Hello, I am running the following query in arangodb:
LET catalogDatasets = []
LET openDatasets = ( FOR d IN datasets FILTER d.visibility == "open" RETURN d._id )
LET myDatasets = []
LET myPurchasedDatasets = []
LET searchTarget = UNIQUE( UNION( catalogDatasets, openDatasets, myDatasets, myPurchasedDatasets ) )
LET unorderedDatasetsIds = (
FOR dataset IN FULLTEXT(datasets, "word_list", @searchWords)

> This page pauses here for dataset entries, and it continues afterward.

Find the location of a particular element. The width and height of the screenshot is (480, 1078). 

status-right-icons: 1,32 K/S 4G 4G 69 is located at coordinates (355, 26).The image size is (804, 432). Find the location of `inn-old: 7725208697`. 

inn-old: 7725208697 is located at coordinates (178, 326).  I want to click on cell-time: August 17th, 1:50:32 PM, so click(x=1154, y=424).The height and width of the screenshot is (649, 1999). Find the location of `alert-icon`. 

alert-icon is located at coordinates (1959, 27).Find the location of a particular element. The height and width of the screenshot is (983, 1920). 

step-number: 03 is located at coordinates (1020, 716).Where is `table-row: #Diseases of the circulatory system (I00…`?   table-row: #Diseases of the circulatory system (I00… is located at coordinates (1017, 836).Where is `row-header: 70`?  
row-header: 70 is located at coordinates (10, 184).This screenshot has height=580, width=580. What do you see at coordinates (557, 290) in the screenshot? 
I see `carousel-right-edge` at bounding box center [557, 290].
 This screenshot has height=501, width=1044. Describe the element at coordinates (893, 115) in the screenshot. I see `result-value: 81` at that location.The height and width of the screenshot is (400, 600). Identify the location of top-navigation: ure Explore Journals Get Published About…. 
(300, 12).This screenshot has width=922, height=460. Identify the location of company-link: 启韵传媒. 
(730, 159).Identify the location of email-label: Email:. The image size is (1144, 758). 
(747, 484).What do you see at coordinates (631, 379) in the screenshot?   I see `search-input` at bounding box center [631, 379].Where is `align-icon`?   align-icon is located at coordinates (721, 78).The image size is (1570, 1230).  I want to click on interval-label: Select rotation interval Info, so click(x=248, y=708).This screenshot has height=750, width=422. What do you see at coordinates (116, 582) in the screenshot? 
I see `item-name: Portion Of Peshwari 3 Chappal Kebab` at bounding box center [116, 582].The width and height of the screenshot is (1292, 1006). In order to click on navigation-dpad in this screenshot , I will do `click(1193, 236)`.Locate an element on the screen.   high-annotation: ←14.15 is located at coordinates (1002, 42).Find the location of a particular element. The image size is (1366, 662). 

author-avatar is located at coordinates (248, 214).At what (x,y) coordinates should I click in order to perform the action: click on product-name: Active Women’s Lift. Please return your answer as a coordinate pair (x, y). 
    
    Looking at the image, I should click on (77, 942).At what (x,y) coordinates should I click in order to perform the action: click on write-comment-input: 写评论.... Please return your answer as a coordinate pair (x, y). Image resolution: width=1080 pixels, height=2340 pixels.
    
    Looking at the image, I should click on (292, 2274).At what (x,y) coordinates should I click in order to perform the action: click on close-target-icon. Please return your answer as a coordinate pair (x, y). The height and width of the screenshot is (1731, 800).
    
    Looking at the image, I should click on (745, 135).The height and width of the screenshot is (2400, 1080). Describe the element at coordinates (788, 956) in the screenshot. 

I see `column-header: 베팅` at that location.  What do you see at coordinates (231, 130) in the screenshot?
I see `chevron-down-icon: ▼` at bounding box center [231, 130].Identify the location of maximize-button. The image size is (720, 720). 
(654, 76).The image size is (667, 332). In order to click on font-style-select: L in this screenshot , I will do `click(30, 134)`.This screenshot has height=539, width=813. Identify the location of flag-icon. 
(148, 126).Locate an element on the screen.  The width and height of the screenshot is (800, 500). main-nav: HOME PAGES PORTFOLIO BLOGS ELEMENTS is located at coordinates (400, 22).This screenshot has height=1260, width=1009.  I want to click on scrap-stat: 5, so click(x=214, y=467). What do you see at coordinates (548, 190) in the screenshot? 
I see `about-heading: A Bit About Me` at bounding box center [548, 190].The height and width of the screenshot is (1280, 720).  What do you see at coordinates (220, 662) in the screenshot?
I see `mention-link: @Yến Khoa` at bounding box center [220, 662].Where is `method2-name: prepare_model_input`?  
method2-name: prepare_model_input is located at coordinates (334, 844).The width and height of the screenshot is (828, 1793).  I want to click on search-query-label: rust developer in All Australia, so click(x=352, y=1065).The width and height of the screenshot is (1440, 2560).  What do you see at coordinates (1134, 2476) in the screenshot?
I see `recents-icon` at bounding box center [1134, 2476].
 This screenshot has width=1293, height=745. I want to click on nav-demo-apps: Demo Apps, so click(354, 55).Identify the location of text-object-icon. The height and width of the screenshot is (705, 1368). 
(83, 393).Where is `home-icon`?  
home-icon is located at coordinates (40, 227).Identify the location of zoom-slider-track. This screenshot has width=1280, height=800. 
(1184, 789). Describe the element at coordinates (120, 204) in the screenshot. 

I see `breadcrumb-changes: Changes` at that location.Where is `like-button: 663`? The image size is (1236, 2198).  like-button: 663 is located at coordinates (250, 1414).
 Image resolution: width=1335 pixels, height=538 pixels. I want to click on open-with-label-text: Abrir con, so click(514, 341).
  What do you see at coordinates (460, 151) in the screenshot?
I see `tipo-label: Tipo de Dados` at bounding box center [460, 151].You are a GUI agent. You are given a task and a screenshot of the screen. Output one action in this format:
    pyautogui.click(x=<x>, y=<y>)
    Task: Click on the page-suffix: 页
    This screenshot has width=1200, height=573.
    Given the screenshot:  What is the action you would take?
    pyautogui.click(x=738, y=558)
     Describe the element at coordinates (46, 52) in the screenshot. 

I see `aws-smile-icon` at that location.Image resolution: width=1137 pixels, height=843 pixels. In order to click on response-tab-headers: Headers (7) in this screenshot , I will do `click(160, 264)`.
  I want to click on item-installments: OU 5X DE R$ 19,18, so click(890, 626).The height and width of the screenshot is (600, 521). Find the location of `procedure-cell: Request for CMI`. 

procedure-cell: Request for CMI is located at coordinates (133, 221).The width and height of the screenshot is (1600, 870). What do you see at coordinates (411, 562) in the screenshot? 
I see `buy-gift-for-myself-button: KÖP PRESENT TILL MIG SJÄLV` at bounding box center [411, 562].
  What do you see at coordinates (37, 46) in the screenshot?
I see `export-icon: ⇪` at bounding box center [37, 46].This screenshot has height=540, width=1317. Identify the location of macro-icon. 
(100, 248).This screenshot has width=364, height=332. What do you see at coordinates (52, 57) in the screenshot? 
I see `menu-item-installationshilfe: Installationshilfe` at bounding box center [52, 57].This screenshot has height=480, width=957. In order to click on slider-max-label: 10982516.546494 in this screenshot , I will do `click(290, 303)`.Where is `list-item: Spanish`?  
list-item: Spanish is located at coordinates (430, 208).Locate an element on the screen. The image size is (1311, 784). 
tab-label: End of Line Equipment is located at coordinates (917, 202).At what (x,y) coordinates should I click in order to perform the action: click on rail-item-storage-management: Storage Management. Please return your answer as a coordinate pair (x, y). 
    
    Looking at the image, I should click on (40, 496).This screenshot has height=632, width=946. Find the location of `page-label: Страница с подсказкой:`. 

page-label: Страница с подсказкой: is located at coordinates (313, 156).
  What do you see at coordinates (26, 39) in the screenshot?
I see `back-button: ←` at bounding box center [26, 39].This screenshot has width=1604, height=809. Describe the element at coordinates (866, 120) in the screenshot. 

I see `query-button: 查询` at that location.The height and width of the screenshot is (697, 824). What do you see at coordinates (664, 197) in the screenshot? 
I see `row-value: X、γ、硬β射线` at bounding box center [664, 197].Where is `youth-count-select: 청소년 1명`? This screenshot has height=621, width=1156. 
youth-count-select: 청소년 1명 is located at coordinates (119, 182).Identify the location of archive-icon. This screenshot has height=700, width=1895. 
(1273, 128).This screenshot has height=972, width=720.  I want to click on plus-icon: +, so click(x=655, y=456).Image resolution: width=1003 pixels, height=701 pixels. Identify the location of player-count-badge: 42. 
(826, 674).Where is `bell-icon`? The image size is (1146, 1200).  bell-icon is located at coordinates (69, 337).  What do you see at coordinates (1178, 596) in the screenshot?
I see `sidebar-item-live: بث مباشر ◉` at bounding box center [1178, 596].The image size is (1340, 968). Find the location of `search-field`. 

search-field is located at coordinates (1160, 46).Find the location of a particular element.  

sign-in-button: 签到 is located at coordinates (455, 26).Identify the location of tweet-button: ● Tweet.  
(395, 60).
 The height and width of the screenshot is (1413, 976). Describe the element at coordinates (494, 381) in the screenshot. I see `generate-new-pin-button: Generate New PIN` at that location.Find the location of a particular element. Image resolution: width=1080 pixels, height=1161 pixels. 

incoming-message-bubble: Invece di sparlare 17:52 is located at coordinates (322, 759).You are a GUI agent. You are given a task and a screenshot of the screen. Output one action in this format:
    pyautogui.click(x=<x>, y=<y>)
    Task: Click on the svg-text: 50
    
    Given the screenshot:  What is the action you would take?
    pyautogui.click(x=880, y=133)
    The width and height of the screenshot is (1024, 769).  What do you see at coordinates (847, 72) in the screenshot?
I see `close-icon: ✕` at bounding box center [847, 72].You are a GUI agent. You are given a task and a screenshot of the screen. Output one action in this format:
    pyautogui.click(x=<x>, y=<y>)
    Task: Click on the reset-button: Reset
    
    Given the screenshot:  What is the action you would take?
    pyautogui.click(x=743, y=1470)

FILTER dataset._id IN searchTarget RETURN dataset._id
)
LET ordered = (
FOR wl IN wordLinks
FILTER wl._from IN unorderedDatasetsIds
FOR x IN words
FILTER x._id == wl._to
COLLECT did = wl._from INTO score = wl.invFq/(x.numEdges+@epsilon)
SORT score
LIMIT 0, 20
RETURN did
)
RETURN {
dids: ordered,
number_of_items: LENGTH(unorderedDatasetsIds)
}
My searchwords all uses prefixes like:
pref:banana,|pref:chocollate
Basically I want to optimize this query because it's taking around 2 seconds to return. One of my ideas was to limit the number of items to 1000 in the fulltext search, but by doing so, the datasets will be random since it will depend of the order arangodb return the queries. What kind of optimizations could I apply to make it faster?